**Stored items from a collection**.
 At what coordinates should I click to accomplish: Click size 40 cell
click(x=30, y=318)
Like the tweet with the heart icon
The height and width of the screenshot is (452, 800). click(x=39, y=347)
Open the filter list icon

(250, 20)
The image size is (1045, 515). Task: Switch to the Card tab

**About this exercise**. Each record shown above must be reproduced exactly.

**Solution to this task**.
 At what coordinates should I click to accomplish: Click size 40 cell
click(x=30, y=318)
Like the tweet with the heart icon
The height and width of the screenshot is (452, 800). click(x=39, y=347)
Open the filter list icon

(250, 20)
The image size is (1045, 515). Task: Switch to the Card tab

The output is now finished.